Accountability, responsibility, and overcoming obstacles are the order of instruction and experiences in the embattled neighborhood surrounding us. Defiance of the odds and building upon legacies of sacrifices that have paved the way for our current existence. Every Summer for the past 21 years, researchers have published studies about the devastating impact of Summer learning loss. These studies document academic drop-offs are attributable to children being away from school during the Summer. While absence from school is a key factor, parents must dodge becoming Blame Throwers.
“A day without learning is a day wasted.” This is another mantra of St. Philip’s. Thus, every parent is responsible for leveraging time and resources during the Summer to build upon what their children accomplished during the school year. Camps like the one St. Philip’s operates each Summer, along with museums, libraries, churches, and community resources are there to support your “if it is to be, it’s up to me.”
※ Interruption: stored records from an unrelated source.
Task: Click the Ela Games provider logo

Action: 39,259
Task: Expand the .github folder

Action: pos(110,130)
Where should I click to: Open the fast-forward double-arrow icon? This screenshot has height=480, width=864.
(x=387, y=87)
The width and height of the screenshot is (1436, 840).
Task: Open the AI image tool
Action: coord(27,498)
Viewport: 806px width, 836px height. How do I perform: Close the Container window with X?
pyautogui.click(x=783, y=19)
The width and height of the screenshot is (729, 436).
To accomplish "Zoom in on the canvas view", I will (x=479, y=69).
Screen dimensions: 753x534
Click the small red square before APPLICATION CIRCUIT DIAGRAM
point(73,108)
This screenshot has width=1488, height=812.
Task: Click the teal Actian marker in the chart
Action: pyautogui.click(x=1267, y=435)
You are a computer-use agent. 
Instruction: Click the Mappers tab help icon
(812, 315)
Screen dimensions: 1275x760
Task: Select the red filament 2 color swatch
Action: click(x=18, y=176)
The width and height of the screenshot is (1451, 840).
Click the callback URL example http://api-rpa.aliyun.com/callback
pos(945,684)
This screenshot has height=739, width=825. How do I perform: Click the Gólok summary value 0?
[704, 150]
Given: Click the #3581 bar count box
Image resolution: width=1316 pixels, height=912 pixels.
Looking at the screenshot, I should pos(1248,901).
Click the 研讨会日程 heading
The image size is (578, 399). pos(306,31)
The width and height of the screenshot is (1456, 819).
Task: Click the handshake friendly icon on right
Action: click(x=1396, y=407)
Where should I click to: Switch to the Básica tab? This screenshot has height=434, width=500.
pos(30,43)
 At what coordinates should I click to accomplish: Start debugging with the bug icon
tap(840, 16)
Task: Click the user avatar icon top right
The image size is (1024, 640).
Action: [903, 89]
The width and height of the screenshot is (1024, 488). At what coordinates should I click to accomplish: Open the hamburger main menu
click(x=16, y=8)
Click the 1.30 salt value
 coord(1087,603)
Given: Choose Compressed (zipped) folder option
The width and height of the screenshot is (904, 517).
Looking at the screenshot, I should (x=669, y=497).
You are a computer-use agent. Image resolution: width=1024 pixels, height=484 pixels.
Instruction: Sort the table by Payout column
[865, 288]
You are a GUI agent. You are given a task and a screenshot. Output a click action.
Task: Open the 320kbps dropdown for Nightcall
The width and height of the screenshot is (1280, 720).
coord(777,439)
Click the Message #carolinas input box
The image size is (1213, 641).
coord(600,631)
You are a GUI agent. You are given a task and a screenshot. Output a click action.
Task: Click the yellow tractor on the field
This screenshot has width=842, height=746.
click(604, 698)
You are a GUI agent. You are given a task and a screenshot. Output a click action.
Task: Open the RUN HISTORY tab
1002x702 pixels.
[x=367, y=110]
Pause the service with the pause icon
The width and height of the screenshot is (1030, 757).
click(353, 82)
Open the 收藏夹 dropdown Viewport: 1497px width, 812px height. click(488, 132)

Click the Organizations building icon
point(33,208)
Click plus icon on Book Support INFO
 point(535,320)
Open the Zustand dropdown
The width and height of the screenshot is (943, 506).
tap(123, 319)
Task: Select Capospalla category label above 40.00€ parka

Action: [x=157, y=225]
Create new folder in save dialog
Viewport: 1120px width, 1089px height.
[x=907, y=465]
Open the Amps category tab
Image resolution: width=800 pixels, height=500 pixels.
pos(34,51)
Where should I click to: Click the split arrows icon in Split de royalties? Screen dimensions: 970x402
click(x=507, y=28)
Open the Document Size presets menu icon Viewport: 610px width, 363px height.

“Parenting can vary but should never vacation.” Don’t become a blame-thrower. Blame never extinguished a fire, paid a bill, or solved a problem. Blame fuels dysfunction everywhere, including in politics and pulpits. Action ignites change. Therefore, in honor of his nine decades of life, I will agree with our dear Kansas University bleeding friend, Forrest Hogland, on the nine most powerful words for humanity under one condition… The condition that “if it is to be, it’s up to me” is only applicable to the power of God within us.
I was recently blessed to be in the presence of four of our nation’s most civically rooted bankers, Elaine Afather, Pete Chillian, Michelle Thomas, and now retired Todd Maclin. These four heavyweights of banking now hold generational depths of experience in working toward community uplift.
Anyone close to St. Philip’s would recognize our belief that “a day without learning is a day wasted.” I received a “knowledge nugget” authored by Todd Maclin when he gave his mentee, Pete Chillian, the greatest professional advice he has ever received. Todd told Pete to remember, “your ego is not your amigo.”
Todd’s Texas flair will resonate in our upcoming chapel service. Our students have already been taught that E.G.O. stands for Edging. God. Out. Thus, “your ego is not your amigo” can not only serve as professional advice, but it can also provide instructional guidance to help children make sense (or cents) of the nonsense of the challenges our country is afflicted with. We can all benefit from Proverbs chapter, 3 verses 5 and 6. We must make sure our e.g.o. does not become our amigo who edges God out. This speaks to our nation’s divide and ethical descent.
An analysis of the amigo ego friendship analogy causes me to reflect to 20 years ago. One of our three-year-old students confided in me that she needed anger management classes. She knew that was the reason she took her classmates’ snacks! Just as this 36-month-old had internalized the adult verbiage and constructs of her surrounding, so it is today with the swarm of overdue and much-needed concentration on social-emotional learning.
Caution is appropriate to make sure our focal confluence does not lead to unwarranted influence wrought with ego-amigo vulnerabilities. Philippians chapter 2, verses 5 – 11. Let’s keep our children lifted in prayer as we help them navigate the entanglements of our society by Encouraging God Often.